All Roads, Even Some Royal Ones, Lead to Pittsburgh

Rick Sebak reveals the gig that might’ve kept Wallis Simpson away from King Edward VIII — hawking steel in Pittsburgh.


To begin, you have to recall how charming, how famous, how notorious, how loved and hated Wallis Warfield Simpson was in the 1930s. She was the twice-divorced American socialite who captured the love and crazy devotion of King Edward VIII of Great Britain. In 1936, he gave up his throne to be with her, calling her “the woman I love.” Together, they became the Duke and Duchess of Windsor — internationally famous and stylish but odd and often ostracized while living in France.

In 1926, however, Simpson was 30 years old and recently divorced from her first husband, Earl Winfield Spencer Jr. Not knowing what was next in her life, she accepted an invitation from Elizabeth Schiller (née Lloyd), an old friend in Baltimore. Elizabeth was married to Pittsburgh industrialist Morgan Schiller, who owned a company that manufactured tubular steel used in scaffolding for construction projects. Morgan Schiller was looking for a brilliant woman to be an unusual new salesperson — a gimmick of sorts. Wallis came to town for three weeks but quickly discovered that she didn’t have the kind of mathematical and computational skills needed for the job. Still, she did enjoy mingling with Pittsburgh society while staying at 5628 Forbes Ave.

In 1936, when Simpson’s relationship with the King sparked the world’s curiosity about this charming American, The Pittsburgh Press interviewed Elizabeth Schiller about that visit 10 years earlier. “Everyone liked her,” Elizabeth told the newspaper. “She played a grand game of bridge. She danced beautifully. She was friendly with everyone.” Elizabeth also stated, “She has never had a lot of money to spend, but she is the best shopper I have ever known. She shops more intelligently than women far more wealthy, buying exactly the right things.”
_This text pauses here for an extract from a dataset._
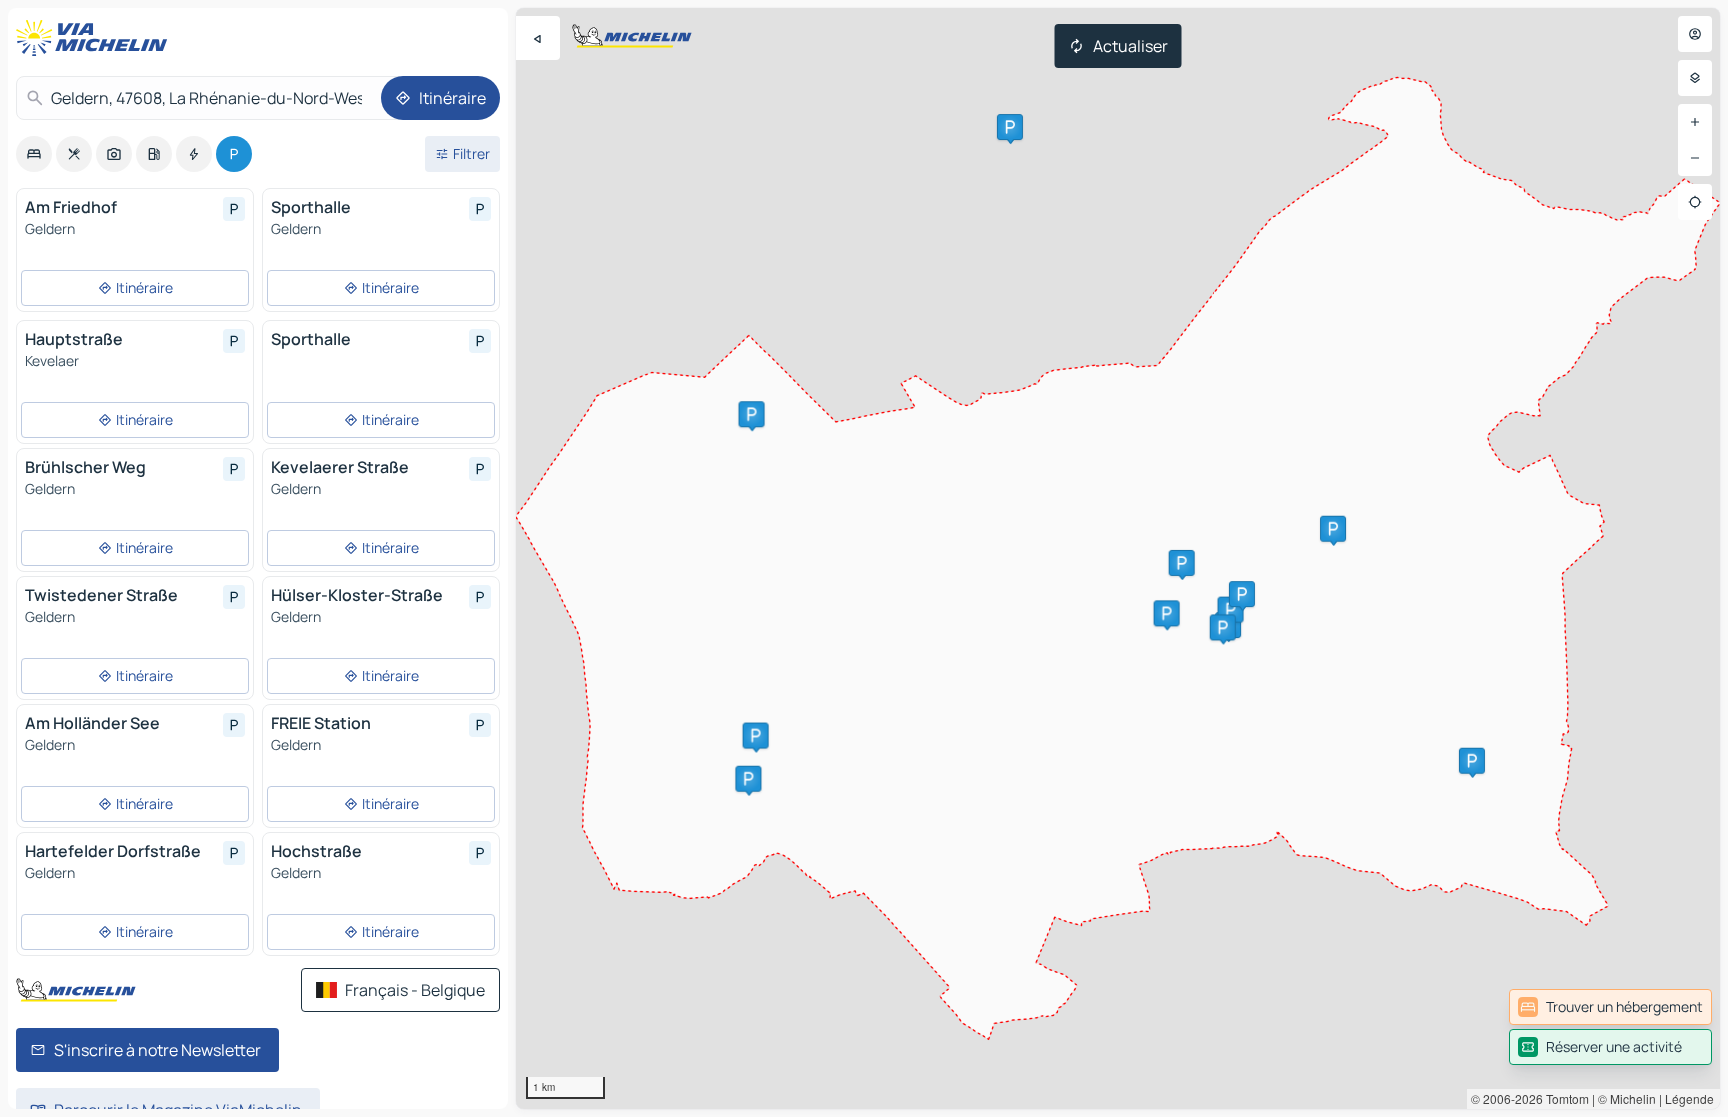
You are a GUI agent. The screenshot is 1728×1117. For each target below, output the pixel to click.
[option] (34, 154)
The extensive press coverage dedicated to Simpson that year often included reports of her culinary specialties, especially her delicious chicken and waffles and her sweet potato pie. Elizabeth Schiller told the Pittsburgh Post-Gazette, “I didn’t know she could cook.”

Early in World War II, the Duke of Windsor was installed as Governor of the Bahamas, and he and Wallis lived there for five years — though they traveled frequently. In September 1941, on a trip to Alberta, their train paused here in Pittsburgh. It was around midnight, but people were waiting all along their route to see the train go by. At the Pennsylvania Station, the Duke and Duchess came out and answered questions from an observation platform with their three Scottish Cairn dogs — Pookie, Detto and Prisie.

It was Edward’s first time in the Steel City, but Wallis was a proud return visitor. The Pittsburgh Sun-Telegraph reported that “she laughed in gay remembrance and said: ‘If one has been to Pittsburgh, how can one forget it!’”

In May 1949, another connection between the Duchess and Pittsburgh was forged. Having seen a photo of a champion Cairn terrier named Fiery Rob in a magazine, the Duchess cabled Miss Elizabeth M. Braun at Bethcairn Kennels in Squirrel Hill to have one of the champ’s descendants, a rust-colored pup named Rufus, shipped to Paris. He was meant to replace a dog who had died the year before (probably one of the dogs that had stopped here). The Pittsburgh Press reported that the Duchess said, “He’s just what we wanted.”  

The Duke passed away in 1972, the Duchess in 1986. They both are buried in the Royal Burial Grounds at Windsor.